(Dataset records)
------------------------------------------------

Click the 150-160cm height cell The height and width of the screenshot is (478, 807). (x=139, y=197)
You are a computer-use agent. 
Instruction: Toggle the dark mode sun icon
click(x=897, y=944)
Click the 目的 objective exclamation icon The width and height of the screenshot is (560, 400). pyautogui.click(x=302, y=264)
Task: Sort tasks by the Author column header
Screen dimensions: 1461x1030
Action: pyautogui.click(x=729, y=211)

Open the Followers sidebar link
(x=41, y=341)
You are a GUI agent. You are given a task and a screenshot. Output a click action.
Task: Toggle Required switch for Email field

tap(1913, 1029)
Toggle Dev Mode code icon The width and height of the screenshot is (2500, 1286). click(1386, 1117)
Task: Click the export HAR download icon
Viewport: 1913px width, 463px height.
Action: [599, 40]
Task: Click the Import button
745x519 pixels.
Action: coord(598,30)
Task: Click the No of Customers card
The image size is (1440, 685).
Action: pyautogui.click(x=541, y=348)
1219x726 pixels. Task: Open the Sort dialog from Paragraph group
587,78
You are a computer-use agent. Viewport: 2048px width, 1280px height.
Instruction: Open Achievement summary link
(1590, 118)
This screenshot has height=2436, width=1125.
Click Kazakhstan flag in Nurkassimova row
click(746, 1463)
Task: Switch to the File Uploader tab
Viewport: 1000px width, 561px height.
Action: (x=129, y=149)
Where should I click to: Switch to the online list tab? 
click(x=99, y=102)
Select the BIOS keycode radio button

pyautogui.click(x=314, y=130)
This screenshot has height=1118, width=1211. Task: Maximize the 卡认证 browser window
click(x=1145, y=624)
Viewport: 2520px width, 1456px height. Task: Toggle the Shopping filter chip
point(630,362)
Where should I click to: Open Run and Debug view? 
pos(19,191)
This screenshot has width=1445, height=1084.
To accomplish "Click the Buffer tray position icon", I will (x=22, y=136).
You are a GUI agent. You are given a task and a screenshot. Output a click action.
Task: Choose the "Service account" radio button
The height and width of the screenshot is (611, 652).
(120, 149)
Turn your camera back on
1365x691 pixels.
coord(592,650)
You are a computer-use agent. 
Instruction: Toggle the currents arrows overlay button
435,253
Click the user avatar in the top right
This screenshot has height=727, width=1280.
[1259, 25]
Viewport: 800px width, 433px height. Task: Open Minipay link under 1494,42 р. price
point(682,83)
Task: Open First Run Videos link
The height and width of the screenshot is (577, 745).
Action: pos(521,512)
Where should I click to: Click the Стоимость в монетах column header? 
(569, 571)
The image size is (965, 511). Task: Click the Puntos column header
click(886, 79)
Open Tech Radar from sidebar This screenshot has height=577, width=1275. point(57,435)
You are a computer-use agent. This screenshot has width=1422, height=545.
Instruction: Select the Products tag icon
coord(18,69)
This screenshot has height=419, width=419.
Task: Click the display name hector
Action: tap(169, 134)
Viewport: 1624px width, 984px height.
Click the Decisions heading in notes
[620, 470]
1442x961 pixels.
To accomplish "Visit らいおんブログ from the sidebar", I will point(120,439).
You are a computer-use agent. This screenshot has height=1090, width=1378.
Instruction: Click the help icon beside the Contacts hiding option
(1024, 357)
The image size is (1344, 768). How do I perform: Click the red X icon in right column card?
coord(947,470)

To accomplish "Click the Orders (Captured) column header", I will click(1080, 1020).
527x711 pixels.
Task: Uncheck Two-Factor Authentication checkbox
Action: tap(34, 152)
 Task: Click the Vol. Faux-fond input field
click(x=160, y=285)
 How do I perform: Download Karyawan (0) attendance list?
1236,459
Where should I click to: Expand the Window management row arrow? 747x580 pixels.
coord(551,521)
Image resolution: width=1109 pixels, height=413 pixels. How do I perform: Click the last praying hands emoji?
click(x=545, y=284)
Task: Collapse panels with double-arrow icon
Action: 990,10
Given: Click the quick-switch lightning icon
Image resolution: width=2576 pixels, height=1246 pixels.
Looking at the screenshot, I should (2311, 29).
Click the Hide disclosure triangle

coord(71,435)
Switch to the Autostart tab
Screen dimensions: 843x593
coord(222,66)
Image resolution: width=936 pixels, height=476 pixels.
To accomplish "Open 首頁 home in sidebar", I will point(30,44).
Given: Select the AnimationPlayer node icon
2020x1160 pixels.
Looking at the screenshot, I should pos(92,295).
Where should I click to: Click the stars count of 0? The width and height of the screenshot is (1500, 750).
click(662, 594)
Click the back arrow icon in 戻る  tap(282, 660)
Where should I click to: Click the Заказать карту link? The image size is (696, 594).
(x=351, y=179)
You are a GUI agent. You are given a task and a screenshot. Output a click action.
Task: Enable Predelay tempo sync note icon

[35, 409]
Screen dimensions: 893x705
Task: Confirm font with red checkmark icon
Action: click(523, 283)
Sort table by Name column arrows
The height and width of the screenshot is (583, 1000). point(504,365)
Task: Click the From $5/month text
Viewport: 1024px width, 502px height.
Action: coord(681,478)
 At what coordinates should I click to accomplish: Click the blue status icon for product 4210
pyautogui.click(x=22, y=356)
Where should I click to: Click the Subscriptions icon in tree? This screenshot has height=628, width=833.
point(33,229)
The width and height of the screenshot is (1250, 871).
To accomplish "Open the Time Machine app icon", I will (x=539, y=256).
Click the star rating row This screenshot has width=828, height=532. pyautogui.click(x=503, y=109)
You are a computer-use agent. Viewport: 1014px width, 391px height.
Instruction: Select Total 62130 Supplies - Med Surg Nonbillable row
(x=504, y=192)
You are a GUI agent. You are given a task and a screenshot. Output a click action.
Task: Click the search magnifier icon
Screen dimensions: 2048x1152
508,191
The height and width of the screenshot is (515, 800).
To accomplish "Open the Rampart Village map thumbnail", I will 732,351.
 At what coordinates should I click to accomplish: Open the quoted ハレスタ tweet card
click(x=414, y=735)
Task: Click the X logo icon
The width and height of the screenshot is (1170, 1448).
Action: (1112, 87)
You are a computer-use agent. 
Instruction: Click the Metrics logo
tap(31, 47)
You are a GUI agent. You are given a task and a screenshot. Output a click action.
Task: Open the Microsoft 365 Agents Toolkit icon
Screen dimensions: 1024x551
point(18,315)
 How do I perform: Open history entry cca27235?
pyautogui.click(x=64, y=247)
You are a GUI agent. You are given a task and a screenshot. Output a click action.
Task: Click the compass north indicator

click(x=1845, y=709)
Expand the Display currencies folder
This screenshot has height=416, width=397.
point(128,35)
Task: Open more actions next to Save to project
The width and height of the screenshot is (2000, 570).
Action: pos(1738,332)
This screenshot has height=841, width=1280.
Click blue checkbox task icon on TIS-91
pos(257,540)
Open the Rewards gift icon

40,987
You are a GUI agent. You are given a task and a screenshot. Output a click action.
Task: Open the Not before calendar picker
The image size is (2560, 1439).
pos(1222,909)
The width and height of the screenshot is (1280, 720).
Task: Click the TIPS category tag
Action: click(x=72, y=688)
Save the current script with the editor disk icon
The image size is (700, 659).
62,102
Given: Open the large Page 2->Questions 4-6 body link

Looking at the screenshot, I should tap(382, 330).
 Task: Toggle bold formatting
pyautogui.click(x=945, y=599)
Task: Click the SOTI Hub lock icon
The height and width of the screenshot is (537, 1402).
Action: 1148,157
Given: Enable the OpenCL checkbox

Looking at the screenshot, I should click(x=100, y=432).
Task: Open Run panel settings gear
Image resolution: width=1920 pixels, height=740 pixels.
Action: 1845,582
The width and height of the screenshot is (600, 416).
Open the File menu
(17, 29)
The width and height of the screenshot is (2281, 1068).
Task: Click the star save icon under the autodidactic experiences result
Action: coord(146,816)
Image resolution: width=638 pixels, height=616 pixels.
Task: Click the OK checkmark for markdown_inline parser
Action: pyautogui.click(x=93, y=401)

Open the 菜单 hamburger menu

------------------------------------------------

INSTRUCTIONS TO FOLLOW — Return the part of the dataset records that opens with the line containing "This screenshot has height=1118, width=1211." and closes with the line containing "click(886, 79)", both included, reproducing each line exactly.

EXERCISE SOLUTION —
This screenshot has height=1118, width=1211. Task: Maximize the 卡认证 browser window
click(x=1145, y=624)
Viewport: 2520px width, 1456px height. Task: Toggle the Shopping filter chip
point(630,362)
Where should I click to: Open Run and Debug view? 
pos(19,191)
This screenshot has width=1445, height=1084.
To accomplish "Click the Buffer tray position icon", I will (x=22, y=136).
You are a GUI agent. You are given a task and a screenshot. Output a click action.
Task: Choose the "Service account" radio button
The height and width of the screenshot is (611, 652).
(120, 149)
Turn your camera back on
1365x691 pixels.
coord(592,650)
You are a computer-use agent. 
Instruction: Toggle the currents arrows overlay button
435,253
Click the user avatar in the top right
This screenshot has height=727, width=1280.
[1259, 25]
Viewport: 800px width, 433px height. Task: Open Minipay link under 1494,42 р. price
point(682,83)
Task: Open First Run Videos link
The height and width of the screenshot is (577, 745).
Action: pos(521,512)
Where should I click to: Click the Стоимость в монетах column header? 
(569, 571)
The image size is (965, 511). Task: Click the Puntos column header
click(886, 79)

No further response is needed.